Repeat exactly the lines of the material below that run from the "Click the vertical divider between the panels" line to the "Task: Select left text alignment" line, including both, and do not carry over any pictures.

• _Given records_:
---*---
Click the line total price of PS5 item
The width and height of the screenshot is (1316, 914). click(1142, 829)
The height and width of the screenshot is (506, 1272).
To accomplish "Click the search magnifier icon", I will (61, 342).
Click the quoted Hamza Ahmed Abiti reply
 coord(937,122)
---*---
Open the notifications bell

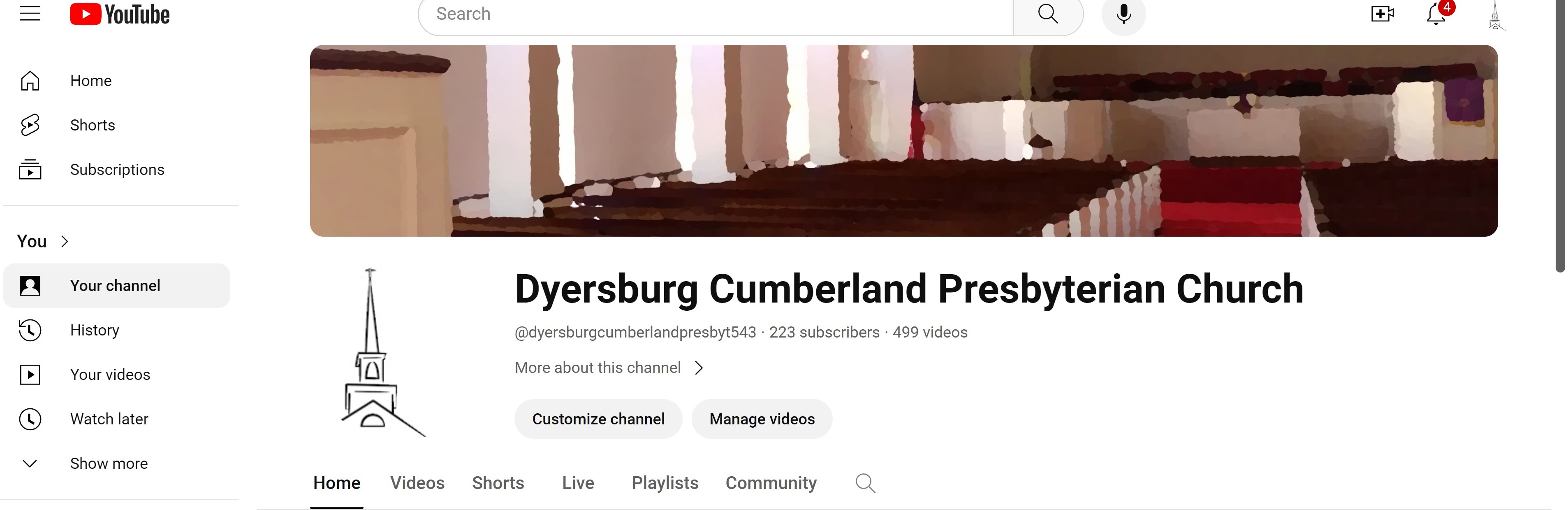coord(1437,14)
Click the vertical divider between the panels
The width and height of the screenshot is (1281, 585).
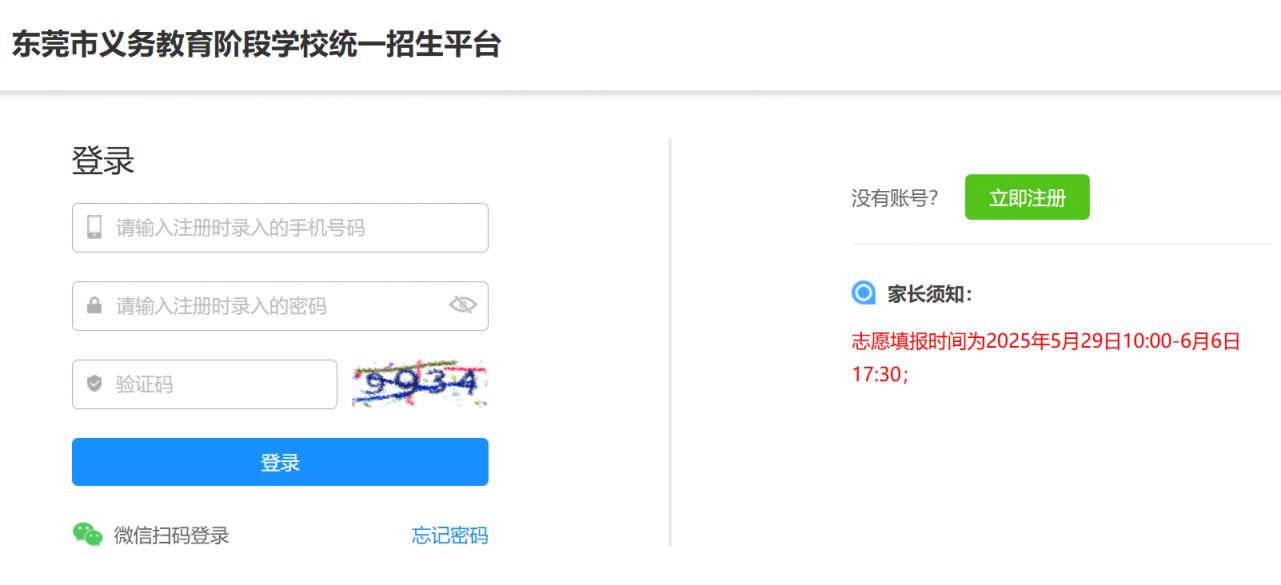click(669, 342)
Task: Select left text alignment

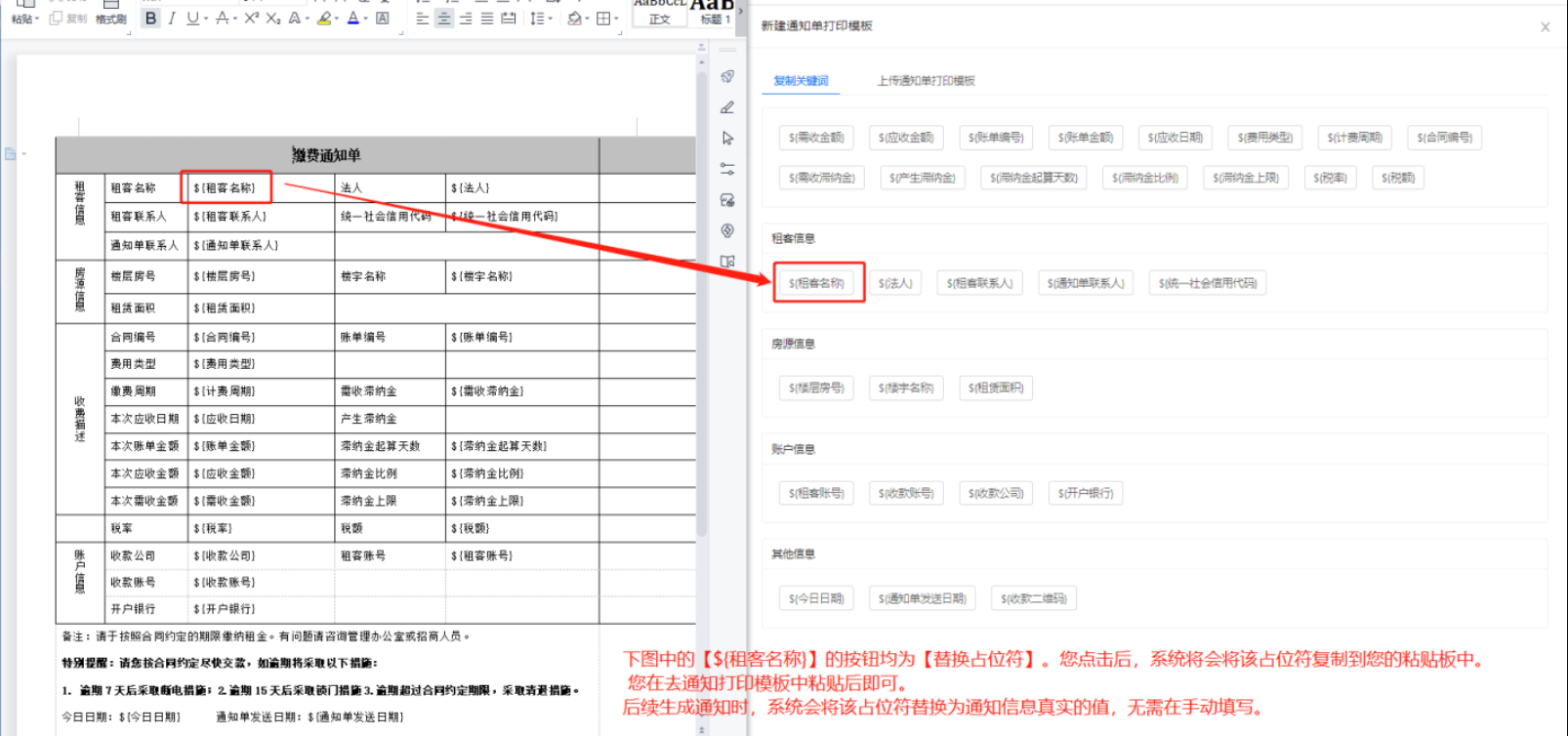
---*---
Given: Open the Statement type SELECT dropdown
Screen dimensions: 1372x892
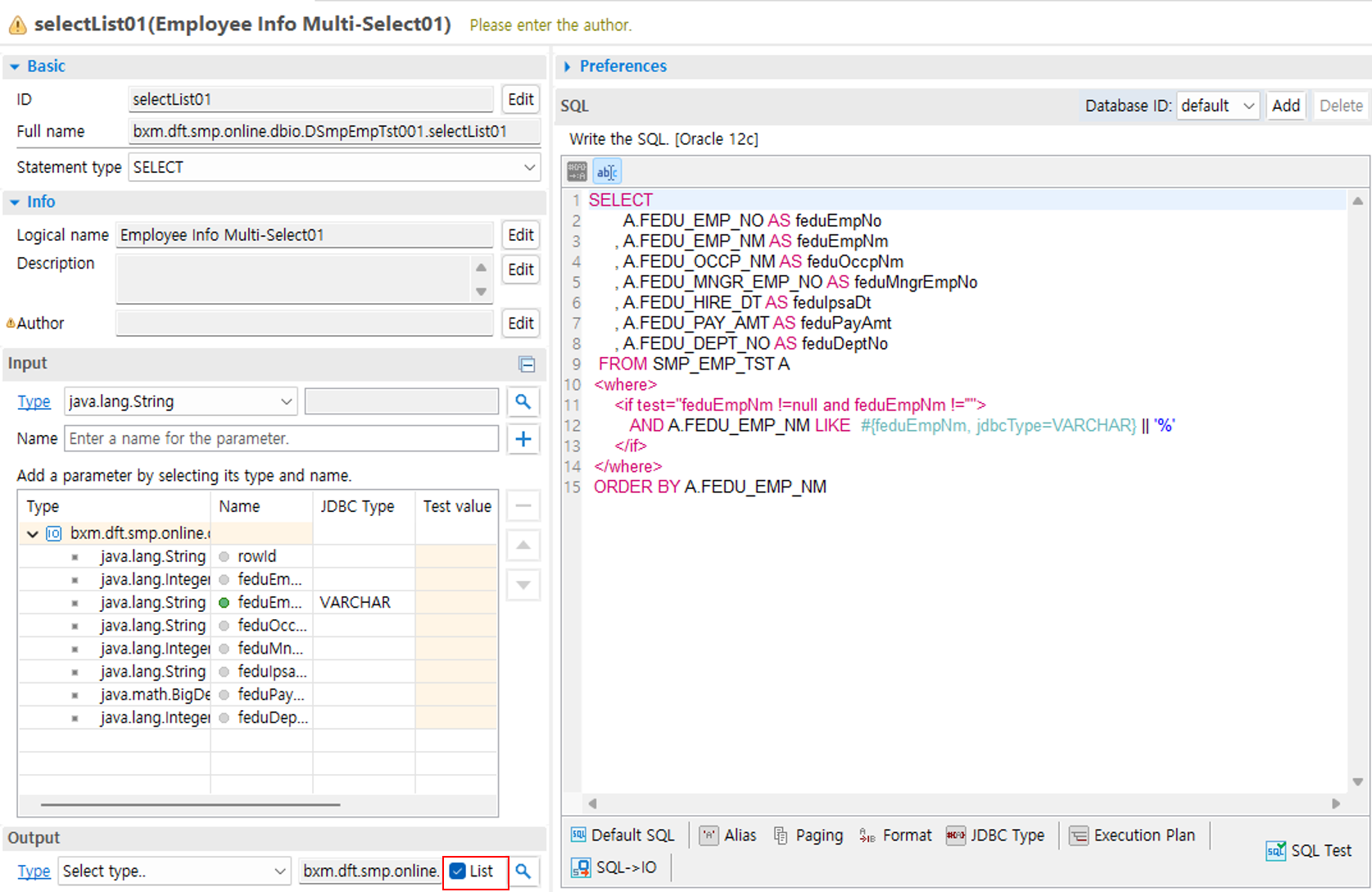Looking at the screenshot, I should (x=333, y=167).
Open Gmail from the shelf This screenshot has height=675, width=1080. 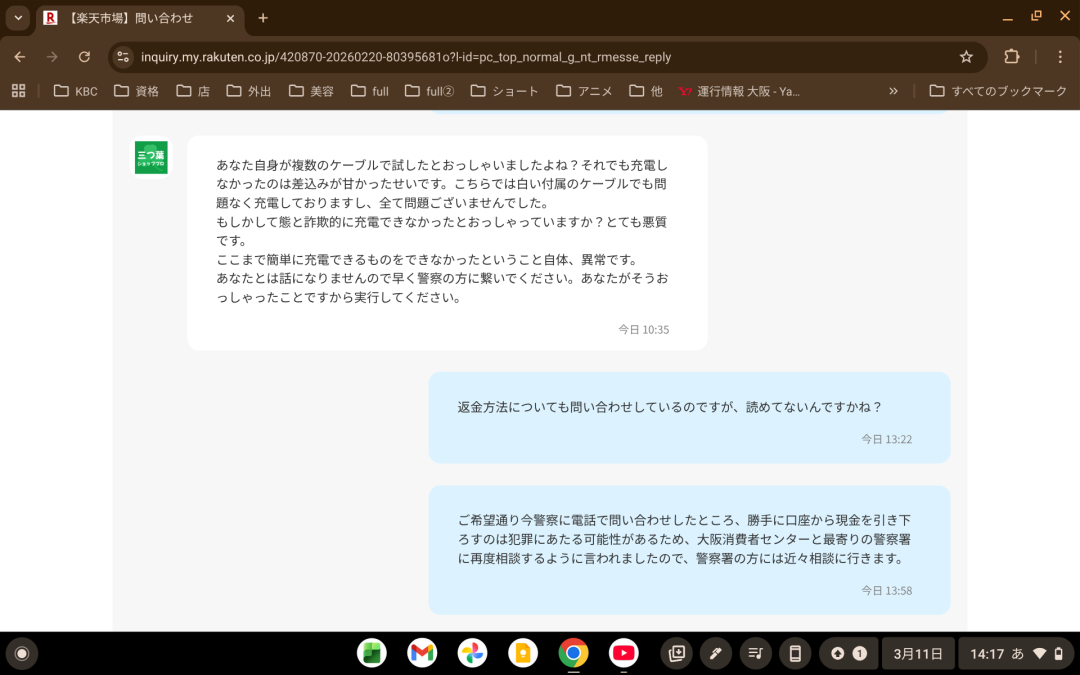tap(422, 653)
---*---
• _Task output_:
Click the vertical divider between the panels
The width and height of the screenshot is (1281, 585).
click(669, 342)
Task: Select left text alignment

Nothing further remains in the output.